The Center for Animal Disease Modeling and Surveillance Becomes an FAO Reference Center for Veterinary Epidemiology

The Center for Animal Disease Modeling and Surveillance Becomes an FAO Reference Center for Veterinary Epidemiology

The Center for Animal Disease Modeling and Surveillance (CADMS) led by Dr. Beatriz Martínez López was formally recognized by the Food and Agriculture Organization (FAO) of the United Nations as an FAO Reference Center for Veterinary Epidemiology in May 2018. In a letter from Maria Helena Semedo, Deputy Director-General of FAO, CADMS was notified that its mandate, activities and competencies had attained the scientific, technical and policy standing to be designated as an FAO Reference Center. CADMS has demonstrated its commitment to strengthen capacity development in epidemiology and has extensive experience and prior collaborations with FAO.

TASK SET.
**a)** Translate this sentence from the CADMS announcement into Spanish: "CADMS has demonstrated its commitment to strengthen capacity development in epidemiology and has extensive experience and prior collaborations with FAO."
**b)** In one to three sentences, explain why the CADMS announcement says the center qualified for designation as an FAO Reference Center.
**c)** Please continue the CADMS announcement, starting right after its last sentence.

INPUT DATA.
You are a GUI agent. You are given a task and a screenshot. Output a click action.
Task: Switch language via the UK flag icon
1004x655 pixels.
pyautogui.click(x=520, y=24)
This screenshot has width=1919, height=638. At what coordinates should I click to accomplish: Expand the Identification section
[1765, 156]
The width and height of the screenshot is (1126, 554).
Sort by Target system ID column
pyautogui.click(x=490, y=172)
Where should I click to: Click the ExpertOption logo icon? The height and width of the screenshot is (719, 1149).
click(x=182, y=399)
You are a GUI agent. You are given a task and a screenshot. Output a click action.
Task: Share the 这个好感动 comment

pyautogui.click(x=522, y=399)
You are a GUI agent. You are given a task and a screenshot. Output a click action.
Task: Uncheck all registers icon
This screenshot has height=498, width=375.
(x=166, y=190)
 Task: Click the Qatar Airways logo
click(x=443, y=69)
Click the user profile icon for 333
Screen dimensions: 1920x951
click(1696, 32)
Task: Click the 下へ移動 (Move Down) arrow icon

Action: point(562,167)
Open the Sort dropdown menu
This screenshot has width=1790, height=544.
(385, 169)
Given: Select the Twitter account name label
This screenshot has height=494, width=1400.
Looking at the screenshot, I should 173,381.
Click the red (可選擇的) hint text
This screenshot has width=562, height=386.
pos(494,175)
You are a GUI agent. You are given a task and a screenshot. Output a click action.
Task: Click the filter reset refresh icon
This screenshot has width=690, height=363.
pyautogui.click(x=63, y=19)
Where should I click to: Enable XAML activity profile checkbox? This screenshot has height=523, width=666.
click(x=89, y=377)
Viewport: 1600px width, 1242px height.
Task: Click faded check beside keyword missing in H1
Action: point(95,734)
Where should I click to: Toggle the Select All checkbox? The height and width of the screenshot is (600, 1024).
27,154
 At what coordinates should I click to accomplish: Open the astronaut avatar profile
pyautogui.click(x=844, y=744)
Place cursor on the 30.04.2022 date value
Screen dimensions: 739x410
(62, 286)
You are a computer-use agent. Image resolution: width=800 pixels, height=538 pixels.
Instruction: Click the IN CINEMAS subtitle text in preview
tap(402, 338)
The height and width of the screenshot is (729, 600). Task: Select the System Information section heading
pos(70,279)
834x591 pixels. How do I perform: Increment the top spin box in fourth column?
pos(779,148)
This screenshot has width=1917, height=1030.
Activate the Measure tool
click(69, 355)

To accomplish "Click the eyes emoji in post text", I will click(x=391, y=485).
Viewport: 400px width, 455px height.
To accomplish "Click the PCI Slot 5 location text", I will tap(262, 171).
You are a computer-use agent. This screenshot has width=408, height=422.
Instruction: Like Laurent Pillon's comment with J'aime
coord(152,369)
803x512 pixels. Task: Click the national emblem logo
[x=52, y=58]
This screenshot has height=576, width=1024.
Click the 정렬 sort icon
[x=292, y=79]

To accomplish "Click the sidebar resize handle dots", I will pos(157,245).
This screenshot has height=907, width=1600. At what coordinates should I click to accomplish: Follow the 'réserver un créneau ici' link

ANSWERS FOR THIS EXERCISE.
**a)** El CADMS ha demostrado su compromiso con el fortalecimiento del desarrollo de capacidades en epidemiología y cuenta con amplia experiencia y colaboraciones previas con la FAO.

**b)** A letter from Maria Helena Semedo, Deputy Director-General of FAO, notified CADMS that its mandate, activities and competencies had attained the scientific, technical and policy standing needed to be designated as an FAO Reference Center.

**c)**
As a designated FAO Reference Center, CADMS will continue to provide independent technical/scientific advice on notable issues of relevance to FAO and join in the large range of scientific, technical and economic expertise upon which FAO draws for collaboration. CADMS will inform FAO of changes in epidemiologic situations of animal diseases and to any risks that are identified to be associated with animal diseases using state-of-art risk mapping technologies such as those developed within the Disease BioPortal (http://bioportal.ucdavis.edu). Center team members will support risk assessment research and training activities and provide advice on appropriate disease surveillance methods as well as contribute to capacity building programs in FAO member developing countries.

“Recognition of CADMS and our team as an FAO Reference Center is both gratifying and significant to our mission,” said Director Martínez López. “Our primary objective is to develop methods to rapidly detect and predict the risk of introduction and spread as well as support the risk-based, more cost-effective, prevention, control and eradication of endemic, emerging and re-emerging animal diseases throughout the world.  As an FAO Center, our team will make even greater impacts on global health, expand our animal health training and capacity building activities and provide collaborators with essential information to inform disease control strategies.”